▶ [Brief 1]:
From the forum thread on fish-tailing arrows, list the username of every member who posts in it, giving each name once.
▶ [Brief 2]:
Write the next post in the archery forum thread on fish-tailing arrows, continuing it from the point where the text stops.

▶ [Selected passage]:
───
# Fish tailing targets



## TargetOz (Jan 16, 2013)

Every now and then my arrows land in the target off to one side or the other, then just as I think I know what the problem is the arrows then land straight. As far as I can see my form is fairly consistent and take nothing for granted. 

I'm only guessing at this stage, but could it be possible that the arrow rest is touching the fletches on some of my arrows and not the others. Because I've noticed that some of the arrows aren't dead centre to the shaft/string, but would this be able to cause inconsistencies? Should I try a fall away rest?

Equipment : Apex 8, 60# dw, 27" dl, Easton FMJ with wav fletches, fuse stabilizers, cbe sight and axial scope, Truball HT Pro release, ss pro rest with 0.10 snake tongue.

Thanks in advance.


----------



## Chris1ny (Oct 23, 2006)

How consistent is your grip?


----------



## TargetOz (Jan 16, 2013)

Chris1ny said:


> How consistent is your grip?


It's really interesting you should ask this question. Out of all the bows I've held and shot for some quirky reason I struggle with the grip. I know the abc' of bow hand grip really well but as I shoot, the bow seems to try to go deeper down in my hand, and the other thing is it feels like I need to hold it lower...so what I've done was I modified the grip with sticky tennis tape grip wrapped up the top of the grip to lower my hand by about an inch and wrapped up the wrest of the grip for no slip. This makes me feel more confident with the bow but though I'm still hitting the Gold my groups aren't very consistent.

This may be the cause but I'm not sure of which of the 2 evils is better.


----------



## TargetOz (Jan 16, 2013)

The bow hasn't been paper tuned eithet.


----------



## Sasquech (Dec 15, 2014)

How about torque tuned


----------



## TargetOz (Jan 16, 2013)

Sasquech said:


> How about torque tuned


What's torque tuning? Have done the cam leans but not sure what torque tuning is.


----------



## aread (Dec 25, 2009)

Sounds like you need to go the opposite way of grip tape to find the best position for your bow hand. Use some sort of lubricant on the grip or your hand. It doesn't take much, but it will force you to find a torque free hand position. 

Practice with the lubricated grip for a few weeks and see if you are still having the same problem.

Allen


----------



## TargetOz (Jan 16, 2013)

aread said:


> Sounds like you need to go the opposite way of grip tape to find the best position for your bow hand. Use some sort of lubricant on the grip or your hand. It doesn't take much, but it will force you to find a torque free hand position.
> 
> Practice with the lubricated grip for a few weeks and see if you are still having the same problem.
> 
> Allen


I'll give that a go Allen. The odd thing is I've only struggled with this bow with hand grip. Prior to the grip tape when my hands wound get sweaty the new kept slipping further into my hands almost forcing me to choke the grip at the arrow shelf...then again just maybe that's how I'm meant to grip the bow.


----------



## TargetOz (Jan 16, 2013)
───
▶ [Dataset content]:

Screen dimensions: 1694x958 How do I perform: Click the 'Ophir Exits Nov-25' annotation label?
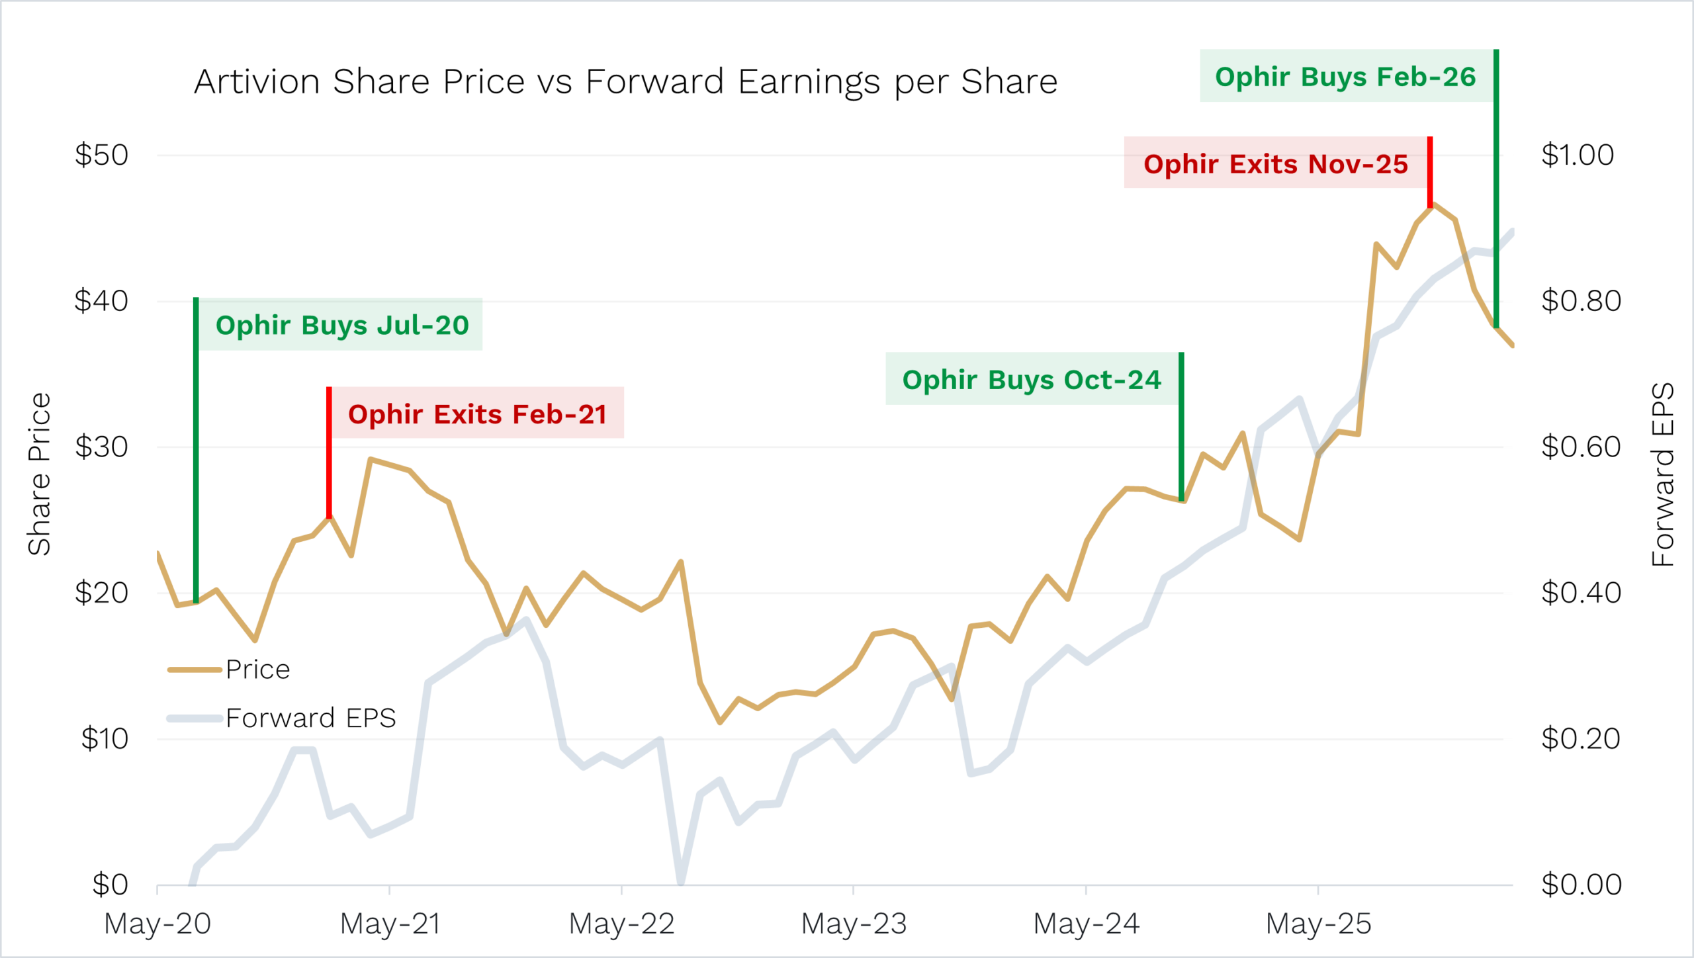point(1275,163)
───
▶ [Written answer 1]:
TargetOz, Chris1ny, Sasquech, aread

▶ [Written answer 2]:
If you look at this pro archers bow hand, this is what I've found awkward and have been trying to move my hand away from the arrow shelf. is it a personal thing or is it a standard practice to have the bow hand like this? 

I'm really keen to fix this. 

P.s. the other week i shot a TRG7 and before that a Pro comp xl and have a bear encounter at home and none of these bows give me the same grief as the Apex 8. I know its bad practice to blame your tools but I'll try all of the advice above before changing bows.


----------



## mike 66 (Jan 21, 2010)

hummmm well i think i see some ruffled feathers there.???...im thinking they are hitting the cables and or the lizard tongue is grazing the feathers at the base might be very close or even hitting glob of glue....if so might try a lower profile to keep away from the cable. if thats the case.............


----------



## TargetOz (Jan 16, 2013)

mike 66 said:


> hummmm well i think i see some ruffled feathers there.???...im thinking they are hitting the cables and or the lizard tongue is grazing the feathers at the base might be very close or even hitting glob of glue....if so might try a lower profile to keep away from the cable. if thats the case.............


Hi mike66 interesting you would mention that because when I hold the grip like in the photo above, I think the fletches might be grazing my thumb because I can see the red marks, but only slight. If this was the case what would cause that?? I initially thought that the fletches were touching the snake tongue on the way through. Maybe just get a drop away rest??


----------



## aread (Dec 25, 2009)

Why are you trying to move your hand away from the arrow shelf? 

The main thing you want from your bow hand placement is for it to be 100% repeatable. Jambed up against the arrow shelf is OK if you do it every shot. Obviously you don't want your hand position to be uncomfortable, but contact with the bottom of the shelf is not a problem. I note that Bridger is using grip tape in the photo. Many pro's use the grip tape and I'm not sure why. Certainly by the time they are good enough for the pro ranks, they have solved their bow hand placement. 

I do know that for us less highly skilled archers a lubricated grip is a great training tool. I wouldn't use it in competition, just for training.

I sometimes get to shoot with some pretty good pro archers. I'll ask the next time I see them & let you know their response.

Also, re-reading your first post, two other things to check are the consistency of your anchor and the way you hold your release. Both of these should be done as precisely the same as possible. No matter what type of release you shoot, it has to be held and executed the same every time. Even wrist releases have to be buckled on in exactly the same position.

Allen


----------



## mike 66 (Jan 21, 2010)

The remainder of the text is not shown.